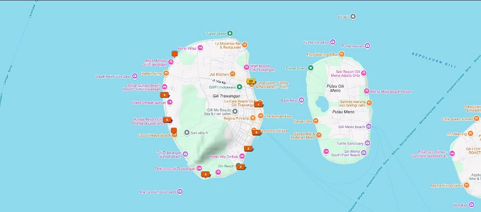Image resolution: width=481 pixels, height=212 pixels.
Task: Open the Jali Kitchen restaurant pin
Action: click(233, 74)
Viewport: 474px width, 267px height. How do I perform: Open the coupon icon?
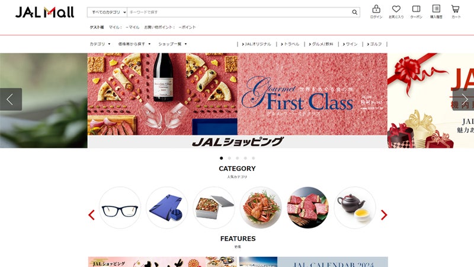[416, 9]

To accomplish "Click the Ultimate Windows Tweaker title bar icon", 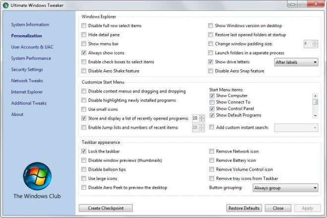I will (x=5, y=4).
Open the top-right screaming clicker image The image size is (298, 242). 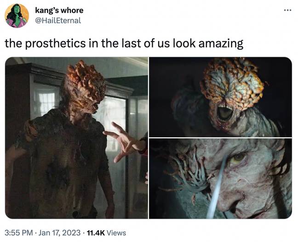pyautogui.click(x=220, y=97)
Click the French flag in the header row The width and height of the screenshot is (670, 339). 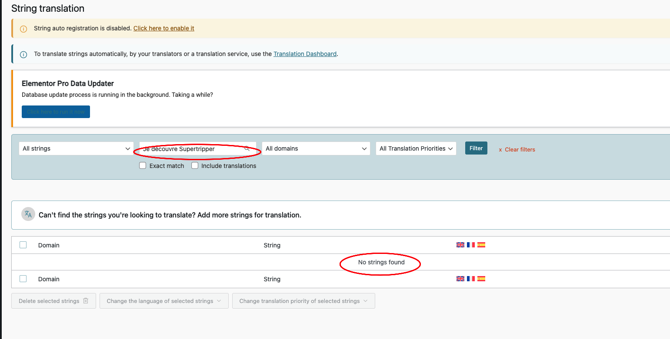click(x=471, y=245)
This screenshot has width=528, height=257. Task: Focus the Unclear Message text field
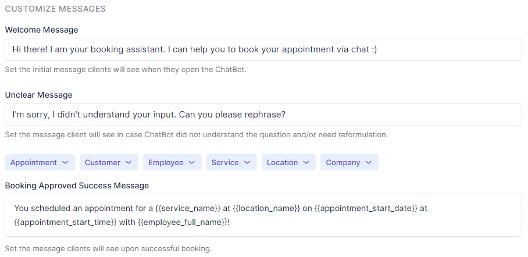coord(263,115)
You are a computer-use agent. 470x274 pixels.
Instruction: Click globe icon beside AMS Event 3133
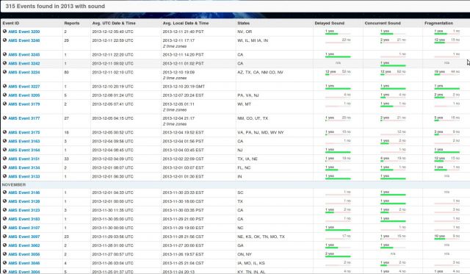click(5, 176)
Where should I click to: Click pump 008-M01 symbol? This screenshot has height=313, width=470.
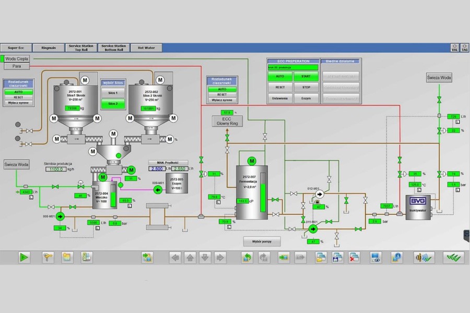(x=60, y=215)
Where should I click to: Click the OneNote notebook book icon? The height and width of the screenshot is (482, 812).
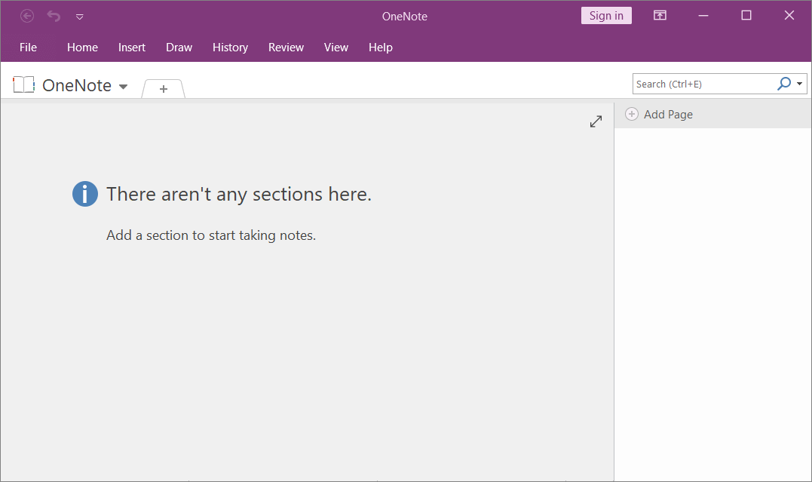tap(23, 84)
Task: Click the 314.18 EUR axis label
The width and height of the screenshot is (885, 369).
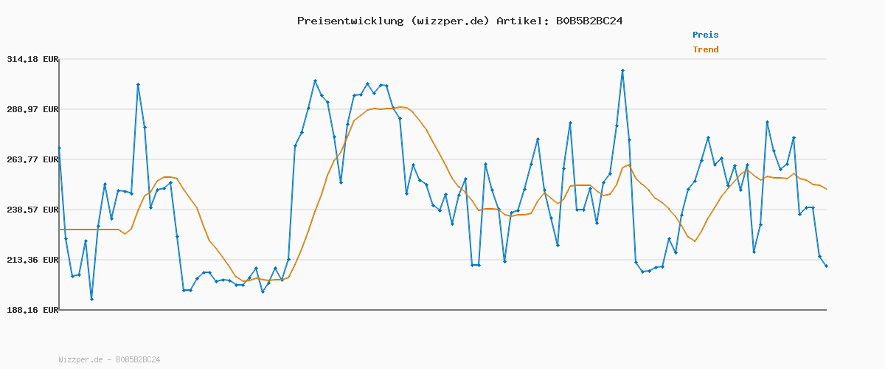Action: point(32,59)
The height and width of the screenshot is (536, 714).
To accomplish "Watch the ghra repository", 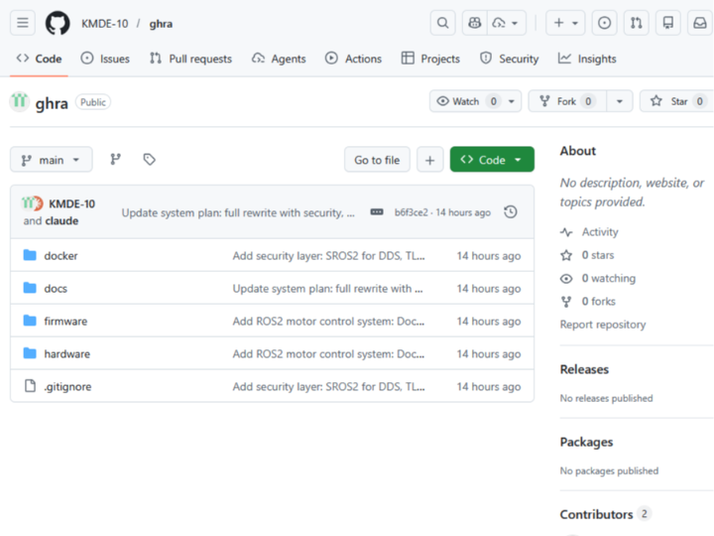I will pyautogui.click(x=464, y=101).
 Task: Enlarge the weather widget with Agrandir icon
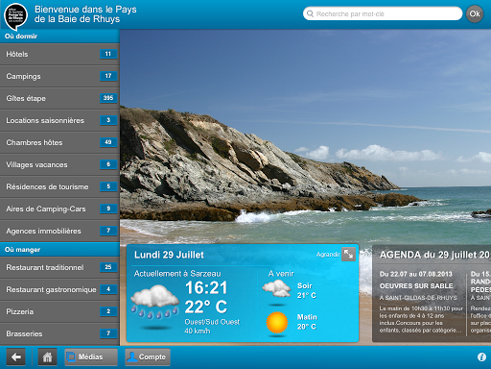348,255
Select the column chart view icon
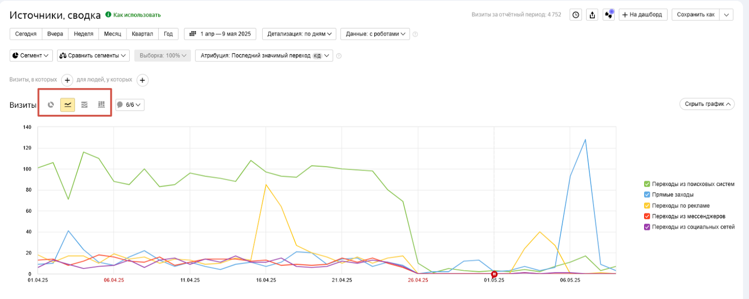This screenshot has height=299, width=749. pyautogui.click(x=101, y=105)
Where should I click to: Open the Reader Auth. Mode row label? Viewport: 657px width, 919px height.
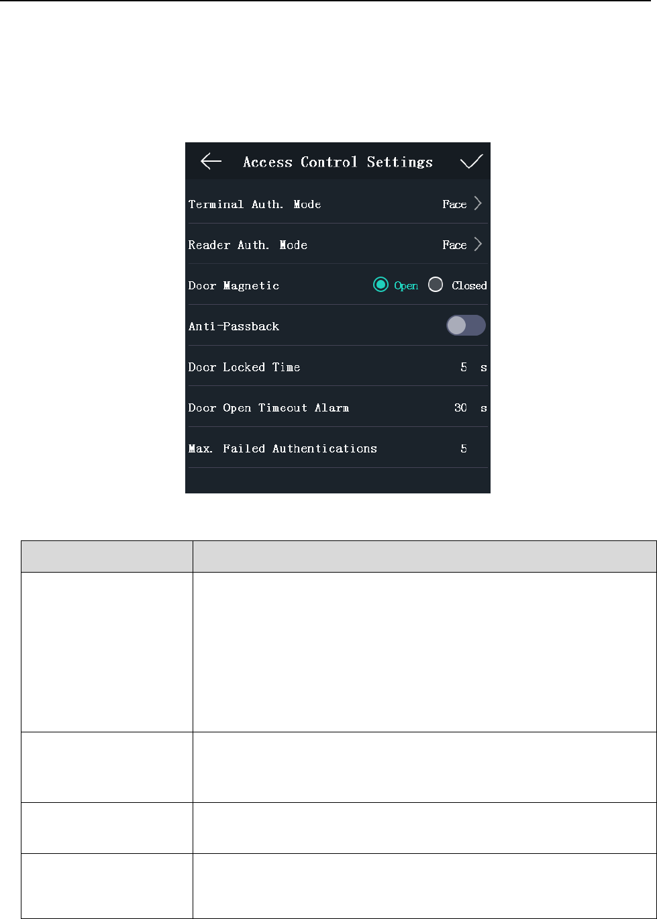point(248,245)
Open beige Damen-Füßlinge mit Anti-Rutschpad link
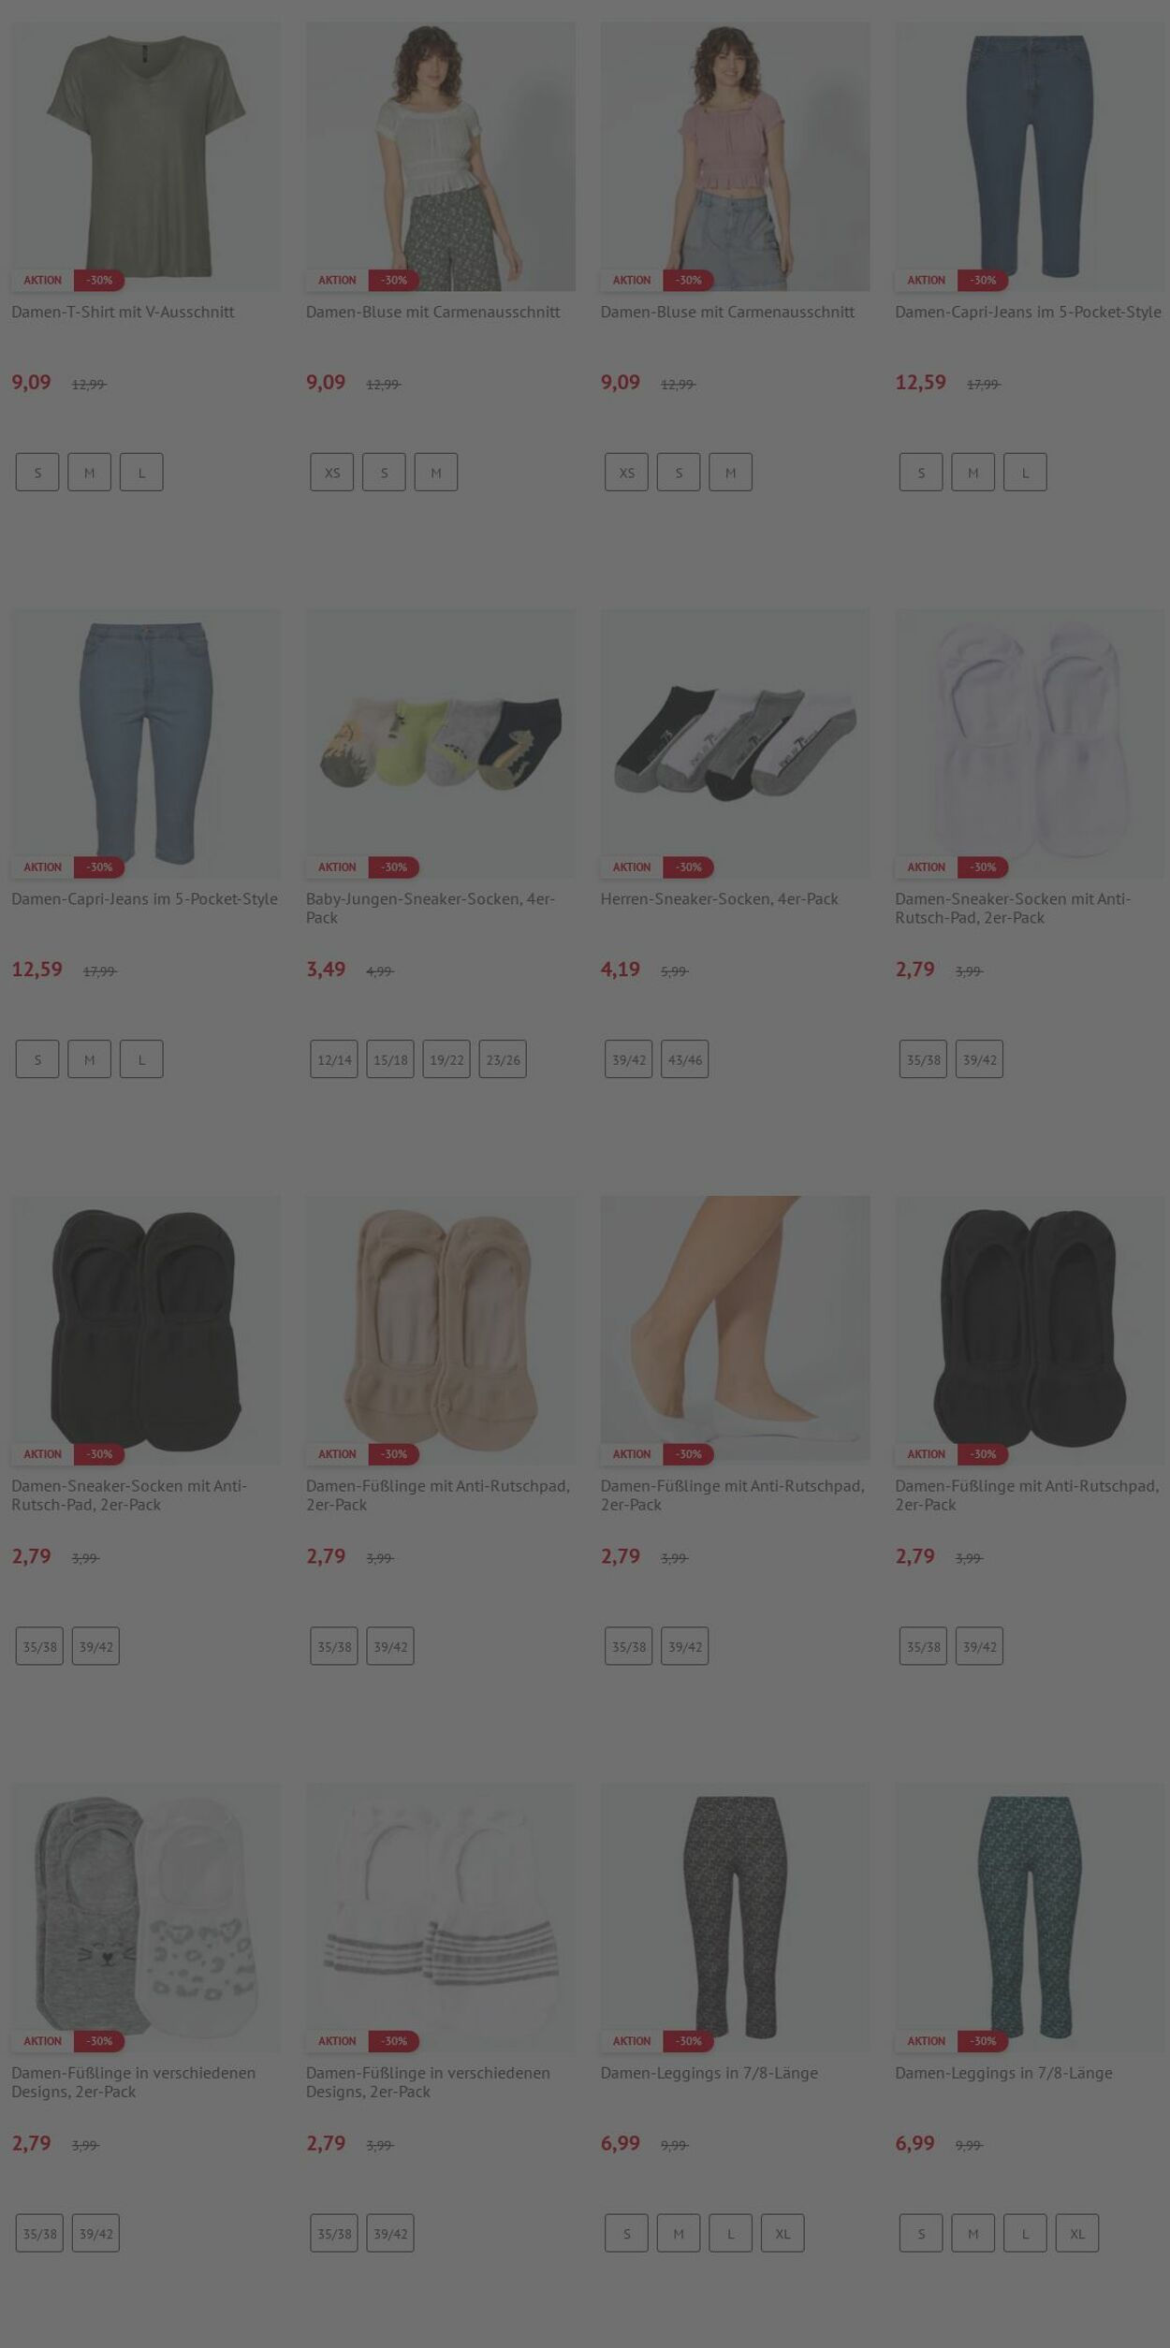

────────────────────

▸ Try it:
I would like you to set down the lines above, from the one containing "Task: Enlarge the" to the final line, exactly as written and without pictures.

▸ Solution for this exercise:
 Task: Enlarge the weather widget with Agrandir icon
348,255
Select the column chart view icon
This screenshot has height=299, width=749. pyautogui.click(x=101, y=105)
Where should I click to: Open the Reader Auth. Mode row label? Viewport: 657px width, 919px height.
point(248,245)
Open beige Damen-Füßlinge mit Anti-Rutschpad link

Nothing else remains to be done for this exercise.